X = tf.placeholder(tf.float32, shape = [None, inputSize])
y = tf.placeholder(tf.float32, shape = [None, numClasses])

W1 = tf.Variable(tf.random_normal([inputSize, numHiddenUnits], stddev=0.1))
B1 = tf.Variable(tf.constant(0.1), [numHiddenUnits])
W2 = tf.Variable(tf.random_normal([numHiddenUnits, numHiddenUnitsLayer2], stddev=0.1))
B2 = tf.Variable(tf.constant(0.1), [numHiddenUnitsLayer2])
W3 = tf.Variable(tf.random_normal([numHiddenUnitsLayer2, numClasses], stddev=0.1))
B3 = tf.Variable(tf.constant(0.1), [numClasses])

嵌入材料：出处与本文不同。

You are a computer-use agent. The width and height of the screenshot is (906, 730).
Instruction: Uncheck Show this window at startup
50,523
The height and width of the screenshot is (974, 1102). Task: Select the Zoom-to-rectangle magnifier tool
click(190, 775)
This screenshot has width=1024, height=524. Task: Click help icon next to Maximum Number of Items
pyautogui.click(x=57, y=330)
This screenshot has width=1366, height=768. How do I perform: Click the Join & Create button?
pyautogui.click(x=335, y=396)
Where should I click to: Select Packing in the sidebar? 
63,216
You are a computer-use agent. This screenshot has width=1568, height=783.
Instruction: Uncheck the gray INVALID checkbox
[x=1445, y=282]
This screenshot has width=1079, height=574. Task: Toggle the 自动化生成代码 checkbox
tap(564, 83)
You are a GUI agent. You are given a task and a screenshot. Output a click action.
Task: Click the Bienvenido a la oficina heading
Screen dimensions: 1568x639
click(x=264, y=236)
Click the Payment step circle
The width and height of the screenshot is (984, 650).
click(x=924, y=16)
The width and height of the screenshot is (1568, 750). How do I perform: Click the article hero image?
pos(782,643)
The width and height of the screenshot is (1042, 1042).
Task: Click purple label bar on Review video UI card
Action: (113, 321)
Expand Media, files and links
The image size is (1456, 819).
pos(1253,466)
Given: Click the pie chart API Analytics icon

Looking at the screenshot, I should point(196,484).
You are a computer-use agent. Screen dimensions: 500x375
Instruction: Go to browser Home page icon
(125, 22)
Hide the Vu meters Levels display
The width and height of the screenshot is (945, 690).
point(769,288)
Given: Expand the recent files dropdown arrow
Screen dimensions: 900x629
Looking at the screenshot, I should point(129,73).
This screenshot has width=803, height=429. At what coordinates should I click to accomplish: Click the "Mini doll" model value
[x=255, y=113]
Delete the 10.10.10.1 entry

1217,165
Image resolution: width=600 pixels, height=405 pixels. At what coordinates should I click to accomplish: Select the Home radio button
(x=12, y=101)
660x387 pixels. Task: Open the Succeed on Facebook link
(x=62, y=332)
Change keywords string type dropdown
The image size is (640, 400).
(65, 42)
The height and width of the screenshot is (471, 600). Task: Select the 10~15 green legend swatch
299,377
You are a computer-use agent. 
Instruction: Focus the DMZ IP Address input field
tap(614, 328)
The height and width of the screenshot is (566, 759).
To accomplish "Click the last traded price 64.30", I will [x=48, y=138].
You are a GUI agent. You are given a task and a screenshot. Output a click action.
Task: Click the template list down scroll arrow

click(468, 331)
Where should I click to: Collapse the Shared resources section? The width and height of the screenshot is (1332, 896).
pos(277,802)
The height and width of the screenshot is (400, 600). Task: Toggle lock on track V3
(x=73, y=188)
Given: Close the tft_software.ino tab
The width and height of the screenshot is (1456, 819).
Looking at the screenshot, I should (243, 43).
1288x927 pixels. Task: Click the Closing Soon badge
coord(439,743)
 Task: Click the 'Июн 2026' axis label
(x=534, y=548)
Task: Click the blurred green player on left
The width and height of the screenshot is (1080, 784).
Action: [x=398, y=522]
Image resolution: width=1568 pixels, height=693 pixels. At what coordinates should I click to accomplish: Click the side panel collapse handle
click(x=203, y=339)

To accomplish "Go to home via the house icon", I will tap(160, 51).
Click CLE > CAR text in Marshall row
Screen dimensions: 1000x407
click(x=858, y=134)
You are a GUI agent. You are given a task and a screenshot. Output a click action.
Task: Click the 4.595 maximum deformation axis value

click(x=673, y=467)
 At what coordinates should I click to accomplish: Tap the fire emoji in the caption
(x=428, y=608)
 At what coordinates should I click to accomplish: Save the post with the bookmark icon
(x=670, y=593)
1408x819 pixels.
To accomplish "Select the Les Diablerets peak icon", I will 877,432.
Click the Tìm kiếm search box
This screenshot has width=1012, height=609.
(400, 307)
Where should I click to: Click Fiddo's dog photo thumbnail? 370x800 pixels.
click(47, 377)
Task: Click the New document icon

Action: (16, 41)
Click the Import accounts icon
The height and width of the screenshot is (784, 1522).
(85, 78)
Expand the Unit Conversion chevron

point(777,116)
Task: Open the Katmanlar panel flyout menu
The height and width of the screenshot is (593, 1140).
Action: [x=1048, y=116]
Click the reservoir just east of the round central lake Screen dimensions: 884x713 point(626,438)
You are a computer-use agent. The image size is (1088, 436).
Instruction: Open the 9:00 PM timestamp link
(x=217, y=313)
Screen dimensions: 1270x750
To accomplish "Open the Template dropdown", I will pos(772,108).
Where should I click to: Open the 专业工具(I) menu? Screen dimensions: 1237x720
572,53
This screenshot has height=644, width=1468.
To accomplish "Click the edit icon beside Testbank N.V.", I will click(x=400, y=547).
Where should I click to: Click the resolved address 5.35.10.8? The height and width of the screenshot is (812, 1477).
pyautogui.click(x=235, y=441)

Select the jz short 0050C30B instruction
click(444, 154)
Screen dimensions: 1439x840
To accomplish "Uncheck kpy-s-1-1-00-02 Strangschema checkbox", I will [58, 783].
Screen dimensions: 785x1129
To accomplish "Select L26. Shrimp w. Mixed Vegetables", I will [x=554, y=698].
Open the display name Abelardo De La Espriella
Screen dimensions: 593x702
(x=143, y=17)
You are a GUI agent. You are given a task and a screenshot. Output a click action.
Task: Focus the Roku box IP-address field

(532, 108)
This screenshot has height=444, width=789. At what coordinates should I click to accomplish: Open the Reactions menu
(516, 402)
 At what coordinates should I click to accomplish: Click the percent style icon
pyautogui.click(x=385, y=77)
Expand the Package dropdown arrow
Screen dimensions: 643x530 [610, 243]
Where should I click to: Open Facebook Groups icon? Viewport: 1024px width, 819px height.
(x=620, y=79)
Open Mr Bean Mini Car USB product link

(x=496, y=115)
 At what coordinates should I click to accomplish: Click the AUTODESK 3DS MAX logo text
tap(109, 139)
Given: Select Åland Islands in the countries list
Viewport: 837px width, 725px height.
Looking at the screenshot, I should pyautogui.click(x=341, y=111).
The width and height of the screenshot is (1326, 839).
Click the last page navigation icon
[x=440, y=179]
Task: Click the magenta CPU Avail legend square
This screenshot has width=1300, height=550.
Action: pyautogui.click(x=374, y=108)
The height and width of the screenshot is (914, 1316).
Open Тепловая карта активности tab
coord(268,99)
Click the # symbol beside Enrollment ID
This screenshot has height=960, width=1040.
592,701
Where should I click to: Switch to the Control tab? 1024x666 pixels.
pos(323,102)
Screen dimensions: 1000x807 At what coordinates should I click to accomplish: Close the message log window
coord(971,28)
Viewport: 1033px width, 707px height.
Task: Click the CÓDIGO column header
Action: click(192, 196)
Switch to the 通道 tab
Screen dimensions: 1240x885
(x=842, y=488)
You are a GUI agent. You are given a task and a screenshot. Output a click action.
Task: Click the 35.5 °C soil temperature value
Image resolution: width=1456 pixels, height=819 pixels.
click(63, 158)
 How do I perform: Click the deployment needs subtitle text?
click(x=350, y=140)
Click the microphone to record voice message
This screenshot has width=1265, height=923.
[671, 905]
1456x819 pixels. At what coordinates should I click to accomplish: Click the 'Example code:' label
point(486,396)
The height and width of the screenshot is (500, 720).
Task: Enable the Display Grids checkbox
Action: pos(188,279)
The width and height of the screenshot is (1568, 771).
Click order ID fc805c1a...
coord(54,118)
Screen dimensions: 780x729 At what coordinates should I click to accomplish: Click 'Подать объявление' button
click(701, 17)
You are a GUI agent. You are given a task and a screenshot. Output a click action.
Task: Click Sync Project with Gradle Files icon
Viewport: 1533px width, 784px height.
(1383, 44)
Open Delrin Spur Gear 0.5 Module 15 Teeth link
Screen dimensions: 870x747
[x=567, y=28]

hiddenLayerOutput = tf.matmul(X, W1) + B1
hiddenLayerOutput = tf.nn.relu(hiddenLayerOutput)
hiddenLayer2Output = tf.matmul(hiddenLayerOutput, W2) + B2
hiddenLayer2Output = tf.nn.relu(hiddenLayer2Output)
finalOutput = tf.matmul(hiddenLayer2Output, W3) + B3

loss = tf.reduce_mean(tf.nn.softmax_cross_entropy_with_logits(labels = y, logits = finalOutput))
opt = tf.train.GradientDescentOptimizer(learning_rate = .1).minimize(loss)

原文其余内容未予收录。